___ MATERIAL FOR THIS TASK
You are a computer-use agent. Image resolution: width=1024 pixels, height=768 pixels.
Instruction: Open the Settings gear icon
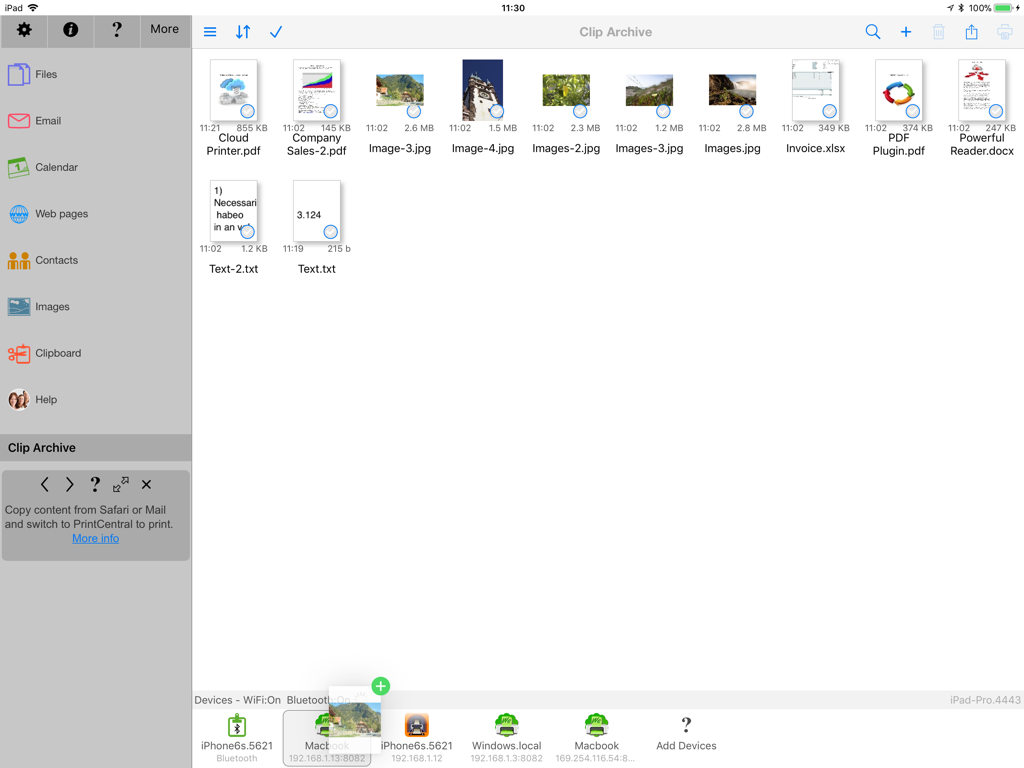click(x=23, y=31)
______
___ MATERIAL FOR THIS TASK
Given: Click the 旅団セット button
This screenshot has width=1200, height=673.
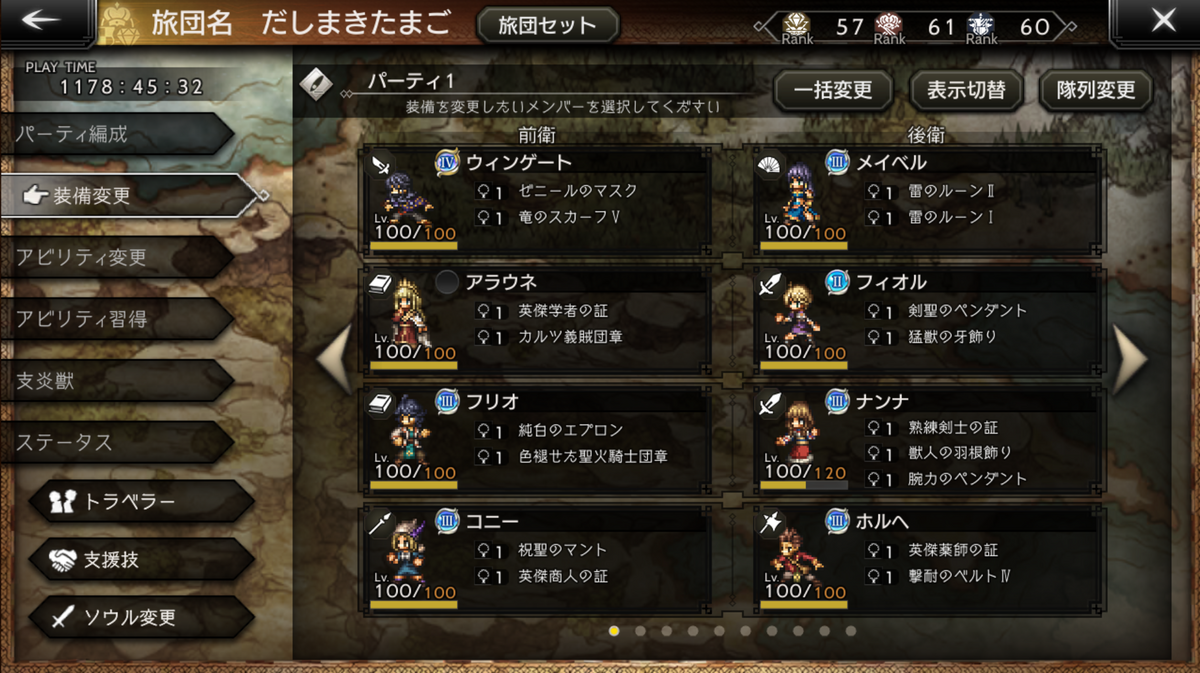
______
___ MATERIAL FOR THIS TASK
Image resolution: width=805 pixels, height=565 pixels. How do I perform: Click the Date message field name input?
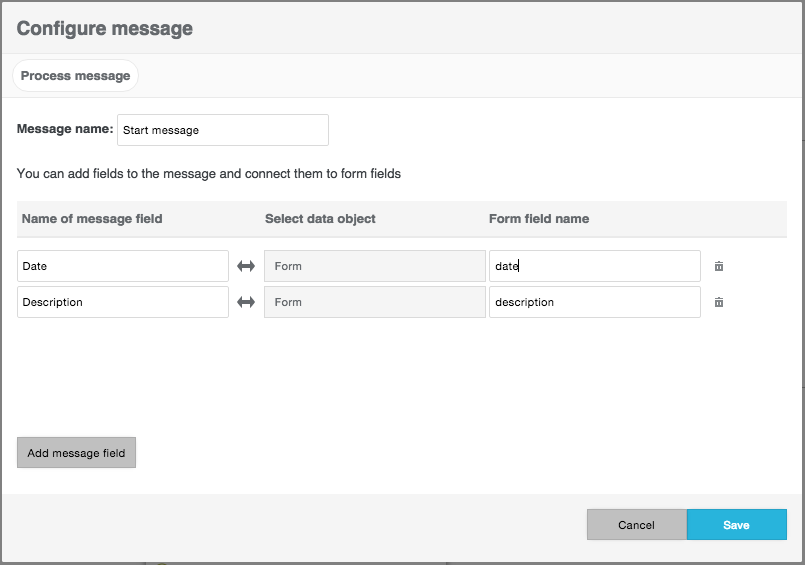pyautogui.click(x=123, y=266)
______
ACTIVITY » Within the data above, the lines from the one with "Given: Click the 旅団セット button" to the one with "This screenshot has width=1200, height=673." must be repeated exactly; no other line belongs in the answer.

SOLVED EXERCISE »
Given: Click the 旅団セット button
This screenshot has width=1200, height=673.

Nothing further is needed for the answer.